▶ **Given task**
In the excerpt on secularism, what problem was the classic western conception of secularism designed to solve? Answer in one to three sentences.

▶ **Source excerpt**
──────

To overcome this problem, modernising western societies needed to create
or strengthen an alternative centre of public power completely separate
from the church. The rigidity of the demand here is unmistakable - mutual
exclusion (a wall , as Thomas Jefferson famously put it) between the two
relevant institutions, one intrinsically and solely public and the other
expected to retreat into the private domain and remain there. The individualist
underpinnings of this view are fully evident.
This classic, western conception of secularism was designed to solve
the internal problem of a single religion with different heresies - Christianity.
It also appeared to rest on an active hostility to the public role of
religion and an obligatory, sometimes respectful indifference to whatever
religion does within its own internal, privatedomain. As long as it is
private, the state is not meant to interfere.
It is now increasingly clear that this form of western secularism has
persistent difficulties in seeking to cope with community-oriented religions
that demand a public presence, particularly when they begin to multiply
in society. This individualistic, inward-looking secularism is already
proving vulnerable to crisis after crisis. The rigid response of the French
republican state to the hijab issue, and the more ambiguous response of
the German state to the demand by Turkish Muslims for the public funding
of their educational institutions, may be only harbingers of clashes to
come.
Which way will these western societies go? Will they become even more
dogmatic in their assertions about their strict-separation secularism;
or, in view of changed circumstances, will they abandon it in favour of
an unashamed embrace of their majoritarian religious character founded
on an official establishment? Or could they not work out a better form
of secularism which addresses these new demands without giving up the
values for which the original was devised?
Most important of all, is it not worth asking if such an alternative
exists already?
I think it does - a conception not available as a doctrine or a theory
but worked out in the subcontinent and available loosely in the best moments
of inter-communal practice in India; in the country’s constitution
appropriately interpreted; and in the scattered writings of some of its
best political actors.
The Indian model
Six features of the Indian model are striking and relevant to wider discussion.
First, multiple religions are not extras, added on as an afterthought
but present at its starting-point, as part of its foundation.
Second, it is not entirely averse to the public character of religions.
Although the state is not identified with a particular religion or with
religion more generally (there is no establishment of religion), there
is official and therefore public recognition granted to religious communities.
Third, it has a commitment to multiple values - liberty or equality,
not conceived narrowly but interpreted broadly to cover the relative autonomy
of religious communities and equality of status in society, as well as
other more basic values such as peace and toleration between communities.

──────

▶ **Information provided**
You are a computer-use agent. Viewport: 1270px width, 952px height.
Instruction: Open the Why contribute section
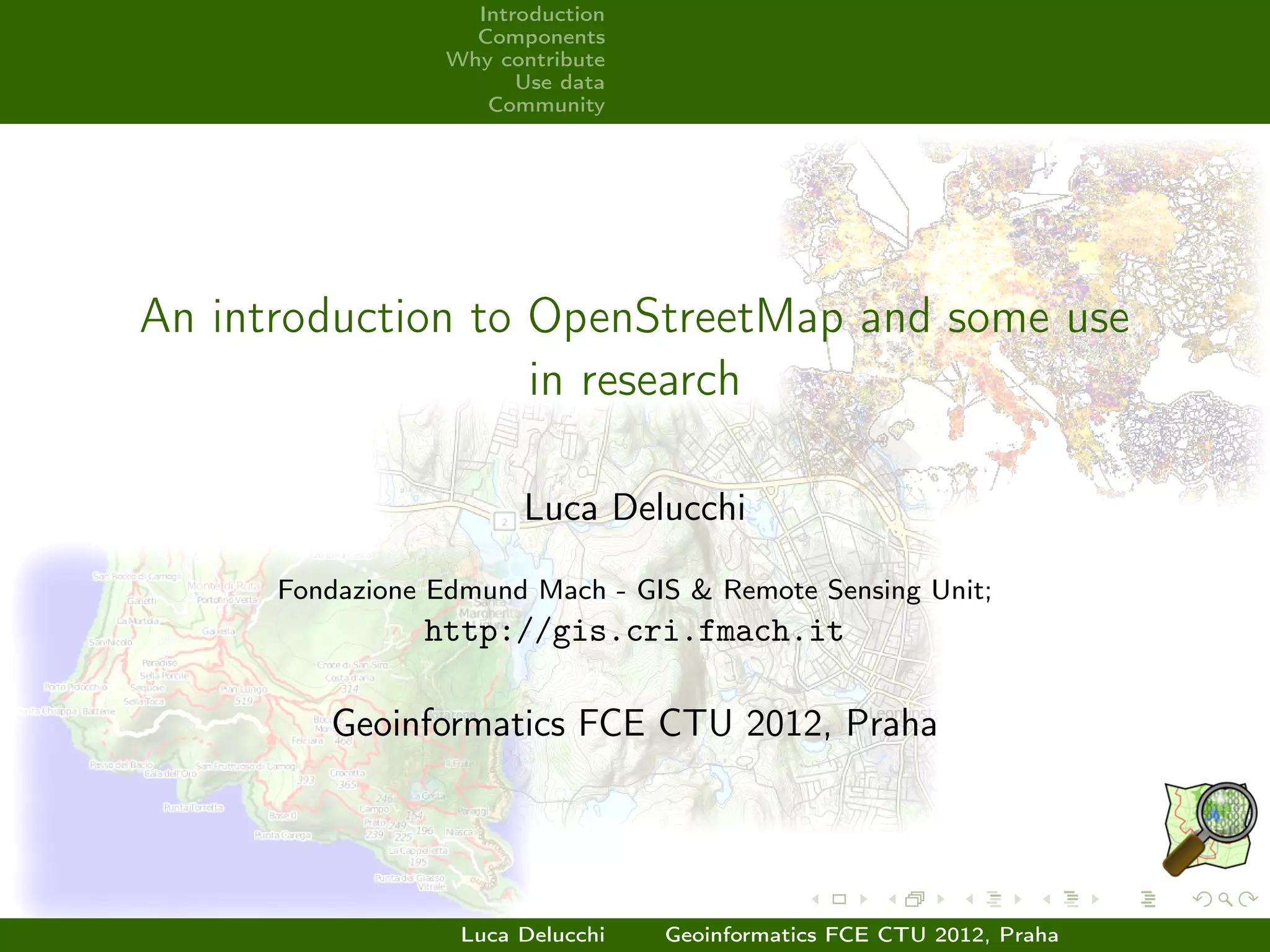525,60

──────

▶ **Full response**
It was designed to solve the internal problem of a single religion, Christianity, divided by different heresies.